■ **ASSIGNMENT**
Every line of the data below should be repeated exactly, and no picture should be copied.

[Stored data entries]

* * * * *

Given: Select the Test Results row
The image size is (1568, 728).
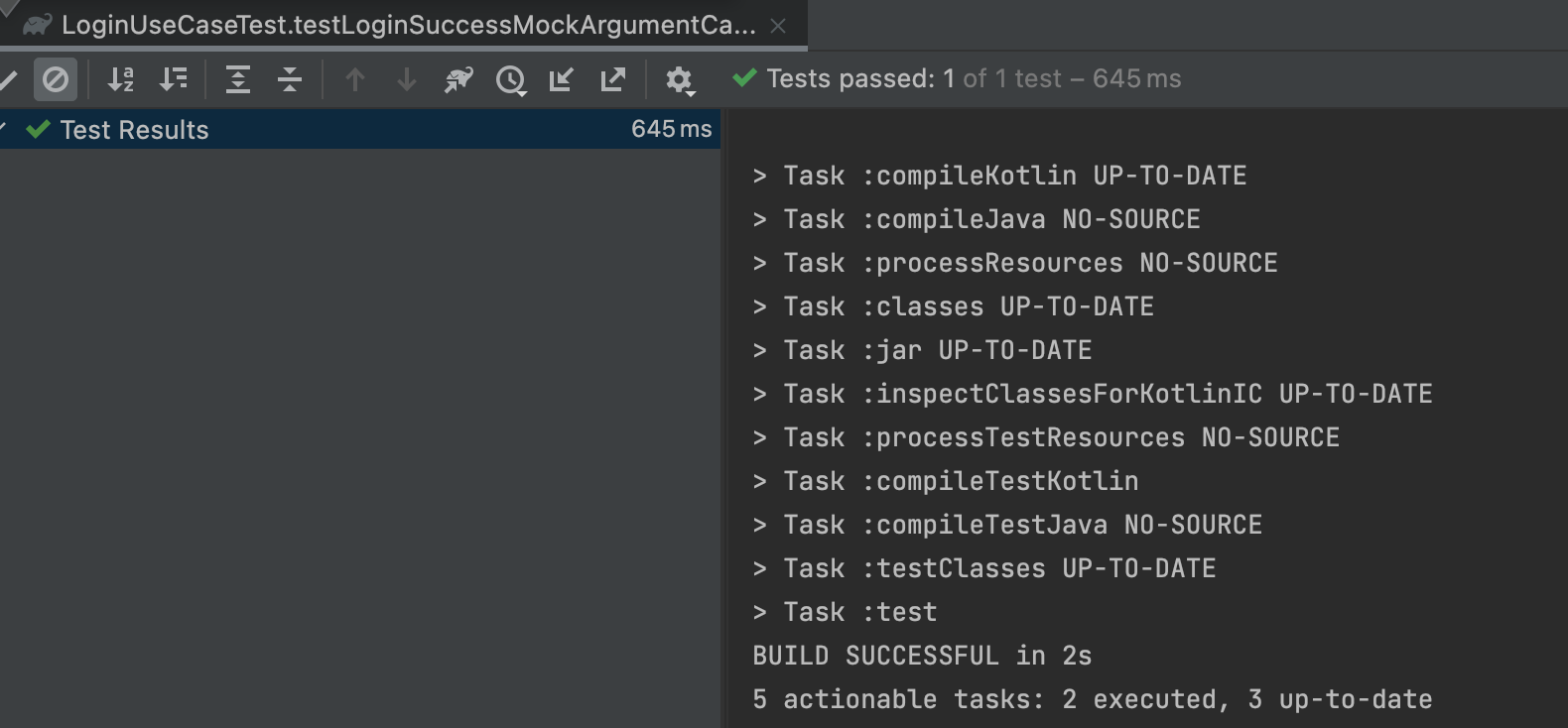Looking at the screenshot, I should [x=360, y=129].
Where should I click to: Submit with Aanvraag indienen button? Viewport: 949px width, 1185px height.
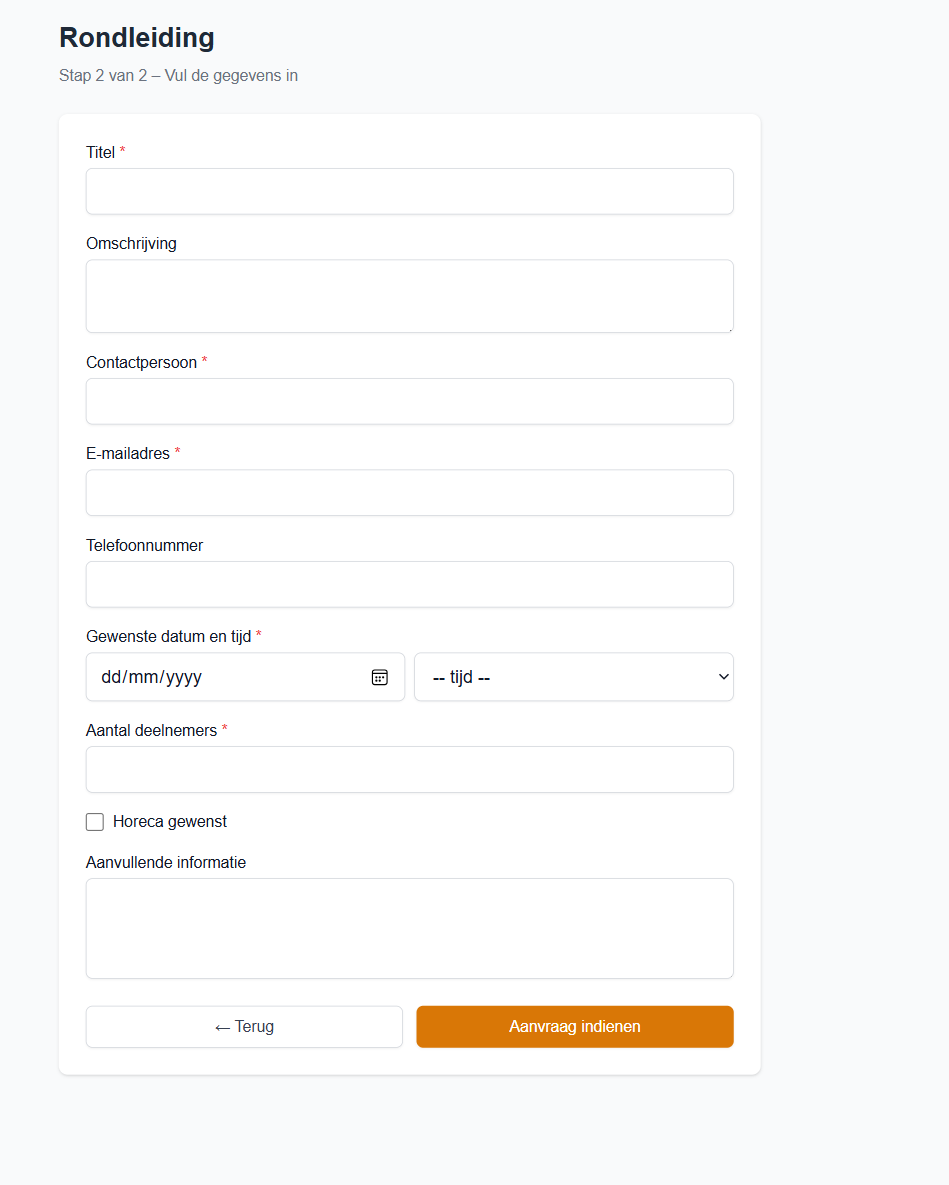[x=575, y=1027]
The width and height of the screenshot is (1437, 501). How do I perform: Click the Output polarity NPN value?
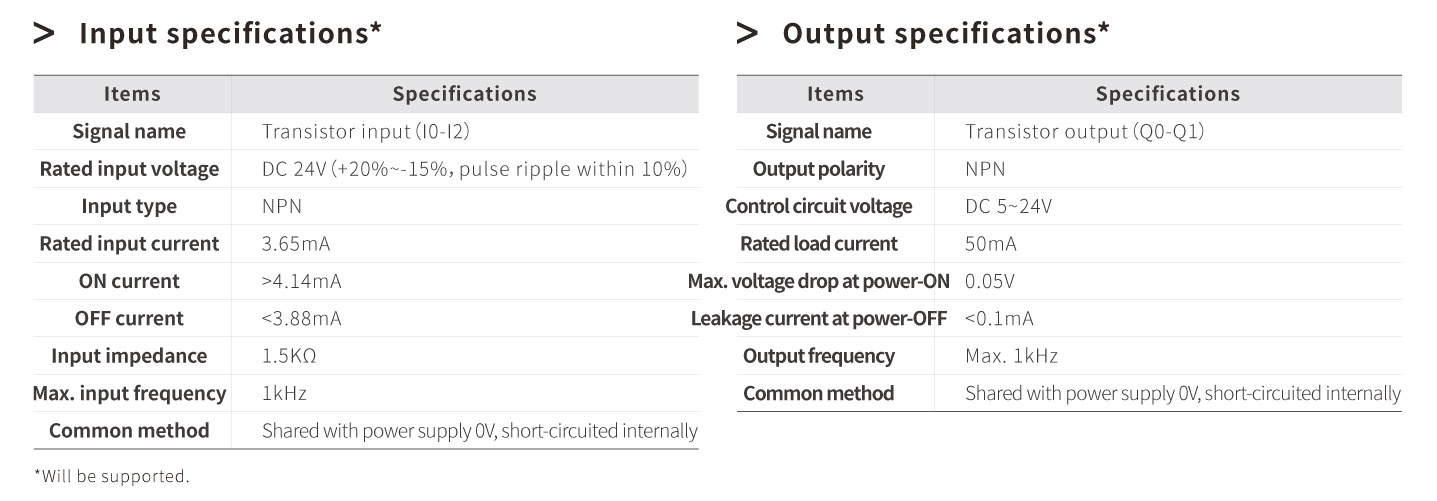tap(985, 169)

* * * * *

■ **SOLVED PROBLEM**
Given: Select the Test Results row
The image size is (1568, 728).
Looking at the screenshot, I should [x=360, y=129].
Where should I click to: Submit with Aanvraag indienen button? Viewport: 949px width, 1185px height.
[x=575, y=1027]
The width and height of the screenshot is (1437, 501). How do I perform: Click the Output polarity NPN value?
tap(985, 169)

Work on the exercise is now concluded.